American mechanical engineer (1834–1924)

John Buchanan McCormick (November 4, 1834 – August 21, 1924) was an American mechanical engineer who invented the first modern mixed flow water turbine, the "Hercules", as well variants including the Holyoke-McCormick, and Achilles turbines. McCormick's advances building upon James B. Francis's designs led to a new era in turbine design, resulting variants of his designs being manufactured across the United States and in Europe. For several years he was engineer and mechanic for the Holyoke Machine Company before resigning, and switching over to work for machinist firm, J. W. Jolly.
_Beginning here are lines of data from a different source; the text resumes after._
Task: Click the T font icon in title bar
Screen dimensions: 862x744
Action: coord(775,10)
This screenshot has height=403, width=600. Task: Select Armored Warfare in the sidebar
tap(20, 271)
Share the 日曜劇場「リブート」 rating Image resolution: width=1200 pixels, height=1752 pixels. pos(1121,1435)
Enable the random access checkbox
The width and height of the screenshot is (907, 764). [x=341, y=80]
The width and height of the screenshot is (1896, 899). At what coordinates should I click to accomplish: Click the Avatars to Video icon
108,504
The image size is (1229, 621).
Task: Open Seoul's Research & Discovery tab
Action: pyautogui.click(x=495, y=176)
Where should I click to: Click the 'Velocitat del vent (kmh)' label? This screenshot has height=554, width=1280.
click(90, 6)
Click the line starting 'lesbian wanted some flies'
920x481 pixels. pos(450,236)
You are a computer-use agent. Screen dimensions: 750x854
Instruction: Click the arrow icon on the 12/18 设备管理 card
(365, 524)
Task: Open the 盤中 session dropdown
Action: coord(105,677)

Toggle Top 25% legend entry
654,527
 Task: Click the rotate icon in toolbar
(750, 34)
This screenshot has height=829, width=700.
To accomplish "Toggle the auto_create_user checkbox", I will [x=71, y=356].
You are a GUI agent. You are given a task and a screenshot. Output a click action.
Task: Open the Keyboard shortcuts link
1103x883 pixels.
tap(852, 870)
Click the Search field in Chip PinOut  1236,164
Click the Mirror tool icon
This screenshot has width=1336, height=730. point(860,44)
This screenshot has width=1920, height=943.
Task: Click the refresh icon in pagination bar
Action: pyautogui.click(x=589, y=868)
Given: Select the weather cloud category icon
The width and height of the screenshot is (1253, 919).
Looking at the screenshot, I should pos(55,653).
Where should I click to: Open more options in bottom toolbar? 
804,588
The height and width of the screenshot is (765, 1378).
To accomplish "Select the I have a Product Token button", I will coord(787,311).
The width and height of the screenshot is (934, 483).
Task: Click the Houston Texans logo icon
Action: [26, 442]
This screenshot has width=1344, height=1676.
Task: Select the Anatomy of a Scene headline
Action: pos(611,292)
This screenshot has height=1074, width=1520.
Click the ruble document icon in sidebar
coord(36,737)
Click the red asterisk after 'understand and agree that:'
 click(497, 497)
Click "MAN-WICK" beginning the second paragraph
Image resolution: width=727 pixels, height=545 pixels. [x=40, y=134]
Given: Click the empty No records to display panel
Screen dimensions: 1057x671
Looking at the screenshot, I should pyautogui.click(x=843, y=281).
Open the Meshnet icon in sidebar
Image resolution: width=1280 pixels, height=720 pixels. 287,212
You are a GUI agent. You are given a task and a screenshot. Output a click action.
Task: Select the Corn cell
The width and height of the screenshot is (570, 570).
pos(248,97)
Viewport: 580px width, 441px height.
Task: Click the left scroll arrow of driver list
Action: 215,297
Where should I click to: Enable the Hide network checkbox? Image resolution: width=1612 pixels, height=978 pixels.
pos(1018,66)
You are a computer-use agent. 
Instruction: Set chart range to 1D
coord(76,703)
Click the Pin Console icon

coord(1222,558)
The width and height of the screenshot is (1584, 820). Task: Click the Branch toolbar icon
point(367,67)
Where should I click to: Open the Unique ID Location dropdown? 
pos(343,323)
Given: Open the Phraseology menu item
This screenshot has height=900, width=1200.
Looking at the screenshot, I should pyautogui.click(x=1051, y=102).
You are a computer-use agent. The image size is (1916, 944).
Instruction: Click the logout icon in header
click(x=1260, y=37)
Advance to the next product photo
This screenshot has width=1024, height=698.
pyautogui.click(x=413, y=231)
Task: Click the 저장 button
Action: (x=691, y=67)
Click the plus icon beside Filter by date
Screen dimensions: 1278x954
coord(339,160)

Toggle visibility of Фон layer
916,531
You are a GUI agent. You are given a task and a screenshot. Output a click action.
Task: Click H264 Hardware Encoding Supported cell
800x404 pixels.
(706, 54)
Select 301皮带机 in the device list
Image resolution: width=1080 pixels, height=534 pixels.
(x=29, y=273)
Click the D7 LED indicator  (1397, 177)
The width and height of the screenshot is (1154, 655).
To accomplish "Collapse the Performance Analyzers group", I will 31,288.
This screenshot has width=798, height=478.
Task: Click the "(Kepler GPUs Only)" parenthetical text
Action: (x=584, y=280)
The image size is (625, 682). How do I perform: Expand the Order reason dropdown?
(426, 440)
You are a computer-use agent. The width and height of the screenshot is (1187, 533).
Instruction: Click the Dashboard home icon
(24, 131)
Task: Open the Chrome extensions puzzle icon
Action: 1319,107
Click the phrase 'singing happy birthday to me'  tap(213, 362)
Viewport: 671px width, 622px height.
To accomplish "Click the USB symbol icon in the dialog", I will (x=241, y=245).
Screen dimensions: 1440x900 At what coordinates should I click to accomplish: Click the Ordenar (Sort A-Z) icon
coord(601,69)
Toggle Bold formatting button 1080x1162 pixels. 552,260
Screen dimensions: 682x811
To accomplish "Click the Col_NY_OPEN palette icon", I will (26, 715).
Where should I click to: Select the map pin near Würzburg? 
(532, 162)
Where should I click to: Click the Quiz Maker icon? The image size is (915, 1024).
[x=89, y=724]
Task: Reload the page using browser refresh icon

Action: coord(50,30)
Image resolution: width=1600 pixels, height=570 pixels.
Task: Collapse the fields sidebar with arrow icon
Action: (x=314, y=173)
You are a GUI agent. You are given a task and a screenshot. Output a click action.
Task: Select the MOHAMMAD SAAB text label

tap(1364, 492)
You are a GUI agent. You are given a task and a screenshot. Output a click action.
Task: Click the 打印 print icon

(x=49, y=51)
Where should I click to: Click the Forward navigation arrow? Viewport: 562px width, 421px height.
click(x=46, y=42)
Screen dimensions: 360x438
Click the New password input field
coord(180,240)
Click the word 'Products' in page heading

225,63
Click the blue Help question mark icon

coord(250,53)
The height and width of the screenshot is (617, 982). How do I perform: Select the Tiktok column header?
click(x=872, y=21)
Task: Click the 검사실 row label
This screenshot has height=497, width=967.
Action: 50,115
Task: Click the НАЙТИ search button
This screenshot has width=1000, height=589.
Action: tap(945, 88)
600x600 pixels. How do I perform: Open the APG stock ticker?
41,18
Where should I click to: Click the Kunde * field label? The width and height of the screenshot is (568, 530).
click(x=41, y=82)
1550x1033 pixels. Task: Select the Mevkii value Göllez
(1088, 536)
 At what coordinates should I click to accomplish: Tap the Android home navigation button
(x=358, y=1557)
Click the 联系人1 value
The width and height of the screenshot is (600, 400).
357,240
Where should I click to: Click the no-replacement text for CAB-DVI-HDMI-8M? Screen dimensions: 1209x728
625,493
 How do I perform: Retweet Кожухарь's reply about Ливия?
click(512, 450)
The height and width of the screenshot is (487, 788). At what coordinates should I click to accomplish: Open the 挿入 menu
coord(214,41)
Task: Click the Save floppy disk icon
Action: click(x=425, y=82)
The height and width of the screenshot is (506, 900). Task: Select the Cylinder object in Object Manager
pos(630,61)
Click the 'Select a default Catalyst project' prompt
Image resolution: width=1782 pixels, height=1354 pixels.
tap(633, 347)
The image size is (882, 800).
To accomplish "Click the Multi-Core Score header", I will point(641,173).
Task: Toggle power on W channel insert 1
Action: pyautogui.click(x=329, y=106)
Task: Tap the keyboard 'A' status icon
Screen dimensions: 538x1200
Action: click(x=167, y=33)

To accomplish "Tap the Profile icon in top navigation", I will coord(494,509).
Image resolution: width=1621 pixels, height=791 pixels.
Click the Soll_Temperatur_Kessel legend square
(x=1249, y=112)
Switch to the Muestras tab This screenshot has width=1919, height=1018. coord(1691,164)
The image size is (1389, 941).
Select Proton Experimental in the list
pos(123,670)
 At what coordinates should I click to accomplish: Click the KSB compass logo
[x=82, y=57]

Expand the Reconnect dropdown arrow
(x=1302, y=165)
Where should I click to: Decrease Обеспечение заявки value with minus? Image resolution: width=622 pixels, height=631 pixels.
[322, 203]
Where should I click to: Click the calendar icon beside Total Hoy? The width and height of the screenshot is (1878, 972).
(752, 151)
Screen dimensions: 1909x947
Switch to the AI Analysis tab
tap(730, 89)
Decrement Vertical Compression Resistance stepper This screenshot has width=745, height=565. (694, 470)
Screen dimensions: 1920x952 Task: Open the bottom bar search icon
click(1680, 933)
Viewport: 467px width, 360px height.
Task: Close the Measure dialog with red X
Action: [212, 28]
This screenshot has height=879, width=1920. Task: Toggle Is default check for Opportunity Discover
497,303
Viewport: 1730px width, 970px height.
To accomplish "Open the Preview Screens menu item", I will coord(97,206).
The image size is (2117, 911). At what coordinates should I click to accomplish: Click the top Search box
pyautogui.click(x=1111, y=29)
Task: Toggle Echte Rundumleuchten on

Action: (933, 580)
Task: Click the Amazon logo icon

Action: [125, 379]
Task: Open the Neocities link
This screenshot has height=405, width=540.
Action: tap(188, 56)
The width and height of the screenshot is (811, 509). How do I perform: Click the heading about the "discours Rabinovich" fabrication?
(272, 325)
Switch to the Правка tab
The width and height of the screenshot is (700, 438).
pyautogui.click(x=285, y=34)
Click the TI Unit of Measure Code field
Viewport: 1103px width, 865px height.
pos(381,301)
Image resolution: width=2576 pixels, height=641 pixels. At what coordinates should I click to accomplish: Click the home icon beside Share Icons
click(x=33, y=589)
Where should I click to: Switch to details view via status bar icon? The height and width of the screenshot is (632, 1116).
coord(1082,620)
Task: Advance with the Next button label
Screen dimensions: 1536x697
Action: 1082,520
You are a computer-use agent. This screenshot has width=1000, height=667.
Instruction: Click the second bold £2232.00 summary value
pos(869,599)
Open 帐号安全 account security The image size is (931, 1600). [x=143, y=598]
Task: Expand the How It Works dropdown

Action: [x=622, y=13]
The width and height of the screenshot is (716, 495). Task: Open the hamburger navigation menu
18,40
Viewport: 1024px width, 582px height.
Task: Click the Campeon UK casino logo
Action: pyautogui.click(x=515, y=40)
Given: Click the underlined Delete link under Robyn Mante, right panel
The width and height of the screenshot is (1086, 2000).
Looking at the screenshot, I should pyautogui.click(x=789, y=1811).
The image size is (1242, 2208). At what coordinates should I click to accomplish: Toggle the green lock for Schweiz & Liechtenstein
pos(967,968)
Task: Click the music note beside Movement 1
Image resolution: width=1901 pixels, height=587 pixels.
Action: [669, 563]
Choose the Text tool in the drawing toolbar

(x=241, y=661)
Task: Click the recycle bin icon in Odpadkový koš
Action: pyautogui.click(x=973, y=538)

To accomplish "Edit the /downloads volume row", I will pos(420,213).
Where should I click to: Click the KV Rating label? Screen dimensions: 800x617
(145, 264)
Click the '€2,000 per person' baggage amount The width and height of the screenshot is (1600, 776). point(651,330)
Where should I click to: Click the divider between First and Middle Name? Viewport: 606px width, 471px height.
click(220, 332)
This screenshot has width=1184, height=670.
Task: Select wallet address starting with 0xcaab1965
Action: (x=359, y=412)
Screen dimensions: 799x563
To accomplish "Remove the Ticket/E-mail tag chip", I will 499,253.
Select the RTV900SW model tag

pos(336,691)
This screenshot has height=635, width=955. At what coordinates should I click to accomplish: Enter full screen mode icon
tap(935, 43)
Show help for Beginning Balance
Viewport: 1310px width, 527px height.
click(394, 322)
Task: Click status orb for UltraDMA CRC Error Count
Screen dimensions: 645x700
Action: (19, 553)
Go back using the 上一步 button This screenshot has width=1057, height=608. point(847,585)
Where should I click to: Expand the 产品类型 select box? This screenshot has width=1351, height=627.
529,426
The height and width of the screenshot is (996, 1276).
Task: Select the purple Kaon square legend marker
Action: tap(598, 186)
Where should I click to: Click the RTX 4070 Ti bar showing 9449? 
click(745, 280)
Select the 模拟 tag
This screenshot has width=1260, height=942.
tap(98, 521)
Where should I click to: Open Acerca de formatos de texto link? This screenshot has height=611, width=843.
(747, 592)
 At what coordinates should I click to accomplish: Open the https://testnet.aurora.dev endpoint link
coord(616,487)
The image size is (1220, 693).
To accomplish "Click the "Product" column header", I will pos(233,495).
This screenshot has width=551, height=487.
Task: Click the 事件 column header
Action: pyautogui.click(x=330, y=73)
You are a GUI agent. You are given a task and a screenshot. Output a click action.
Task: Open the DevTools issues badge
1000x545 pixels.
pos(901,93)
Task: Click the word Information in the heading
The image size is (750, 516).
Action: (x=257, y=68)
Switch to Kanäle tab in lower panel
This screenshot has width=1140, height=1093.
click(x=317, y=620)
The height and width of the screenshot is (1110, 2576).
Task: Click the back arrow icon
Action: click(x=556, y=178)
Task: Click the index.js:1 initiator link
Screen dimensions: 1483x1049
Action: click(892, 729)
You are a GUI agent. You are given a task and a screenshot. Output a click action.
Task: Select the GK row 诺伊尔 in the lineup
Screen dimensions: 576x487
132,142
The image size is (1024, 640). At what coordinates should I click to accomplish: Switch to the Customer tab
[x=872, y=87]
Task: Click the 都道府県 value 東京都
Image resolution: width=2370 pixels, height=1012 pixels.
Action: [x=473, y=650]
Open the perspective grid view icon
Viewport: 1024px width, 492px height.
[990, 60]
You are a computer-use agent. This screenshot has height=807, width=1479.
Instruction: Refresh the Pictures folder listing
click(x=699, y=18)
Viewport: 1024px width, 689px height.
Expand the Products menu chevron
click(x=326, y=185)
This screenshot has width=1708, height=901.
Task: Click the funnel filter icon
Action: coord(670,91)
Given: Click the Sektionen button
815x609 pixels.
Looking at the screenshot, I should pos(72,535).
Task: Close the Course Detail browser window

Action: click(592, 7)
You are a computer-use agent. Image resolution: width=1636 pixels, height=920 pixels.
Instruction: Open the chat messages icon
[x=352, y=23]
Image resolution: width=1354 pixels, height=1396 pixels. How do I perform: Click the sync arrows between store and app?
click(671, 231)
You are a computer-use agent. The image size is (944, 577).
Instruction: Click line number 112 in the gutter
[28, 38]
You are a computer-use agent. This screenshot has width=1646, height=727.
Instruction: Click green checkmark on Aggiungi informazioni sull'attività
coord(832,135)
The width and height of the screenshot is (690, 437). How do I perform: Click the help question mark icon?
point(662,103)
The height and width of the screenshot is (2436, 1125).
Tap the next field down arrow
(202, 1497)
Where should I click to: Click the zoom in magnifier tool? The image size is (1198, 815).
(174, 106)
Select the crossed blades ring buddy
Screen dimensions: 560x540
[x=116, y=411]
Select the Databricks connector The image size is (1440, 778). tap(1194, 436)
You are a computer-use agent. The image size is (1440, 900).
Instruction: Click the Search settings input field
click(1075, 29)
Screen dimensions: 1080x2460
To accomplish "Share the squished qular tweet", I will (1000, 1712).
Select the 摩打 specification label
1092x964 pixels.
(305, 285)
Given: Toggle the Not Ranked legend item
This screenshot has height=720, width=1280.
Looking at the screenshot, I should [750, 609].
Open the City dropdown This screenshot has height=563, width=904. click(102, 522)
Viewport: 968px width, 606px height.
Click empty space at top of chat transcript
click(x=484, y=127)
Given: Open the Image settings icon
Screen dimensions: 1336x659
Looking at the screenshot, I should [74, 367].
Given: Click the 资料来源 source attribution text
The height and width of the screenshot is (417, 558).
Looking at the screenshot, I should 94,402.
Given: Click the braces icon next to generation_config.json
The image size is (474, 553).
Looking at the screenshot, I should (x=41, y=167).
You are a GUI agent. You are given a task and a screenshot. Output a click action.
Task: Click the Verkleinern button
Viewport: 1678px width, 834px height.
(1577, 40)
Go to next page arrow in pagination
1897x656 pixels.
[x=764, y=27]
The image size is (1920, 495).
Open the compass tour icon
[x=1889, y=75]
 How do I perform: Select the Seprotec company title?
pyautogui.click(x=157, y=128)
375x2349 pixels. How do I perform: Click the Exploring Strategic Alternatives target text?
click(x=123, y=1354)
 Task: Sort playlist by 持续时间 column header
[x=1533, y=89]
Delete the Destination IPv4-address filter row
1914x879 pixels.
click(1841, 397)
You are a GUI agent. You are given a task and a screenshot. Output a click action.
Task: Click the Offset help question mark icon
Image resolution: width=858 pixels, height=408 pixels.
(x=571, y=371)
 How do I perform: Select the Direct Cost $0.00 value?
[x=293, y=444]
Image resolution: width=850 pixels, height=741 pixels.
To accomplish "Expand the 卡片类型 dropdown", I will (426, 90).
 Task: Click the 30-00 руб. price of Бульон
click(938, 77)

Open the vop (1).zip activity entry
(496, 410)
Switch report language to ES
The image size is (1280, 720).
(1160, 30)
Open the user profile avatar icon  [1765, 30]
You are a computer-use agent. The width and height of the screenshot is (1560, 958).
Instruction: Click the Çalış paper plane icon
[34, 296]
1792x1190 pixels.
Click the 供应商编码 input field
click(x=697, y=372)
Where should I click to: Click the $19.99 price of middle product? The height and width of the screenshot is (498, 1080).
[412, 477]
| "I am here to assist in interring the old, and prepare for the welcoming of the new—the twentieth century. I will grind a parchment from the trees of the forest, that Truths may be recorded thereon. I will create electrical forces to carry them to the uttermost ends of the earth, that the veil of ignorance may be lifted, never again to be let down. I will cause the busy wheels of industry to revolve more rapidly, that the burdens may be lifted from the poor and oppressed, and thus assist in fulfilling the prophecies of the great Victor Hugo." |
| —John B. McCormick, written as a monologue given by a personified Hercules turbine |
Prior to his work on waterwheels, McCormick was a music teacher, teaching classes for numerous schools in Indiana County. While two of his brothers had served in the Union Army, one dying on the battlefield, McCormick considered himself a copperhead, and regarded the abolitionist industrialists of the North as opportunists. In 1868, he would debut at the Bush Hotel in Bellefonte a satirical ballad called "The Ku-Klux-Klan", lampooning what he perceived to be a bogeyman of the Lincoln Republicans which he believed to be no more an enduring threat than the former Know-Nothing Party. He would perform this piece, with moderate success, in 4-5 counties in western Pennsylvania.

After his engineering career in Holyoke, he purchased a large farmhouse in Pennsylvania in 1902 to live with his wife, 40 years his junior, and raise his 2 children. A modest farmhouse, he would expand it from 1902 to 1905, adding a large stone parapet. Today the John B. McCormick House is on the National Register of Historic Places.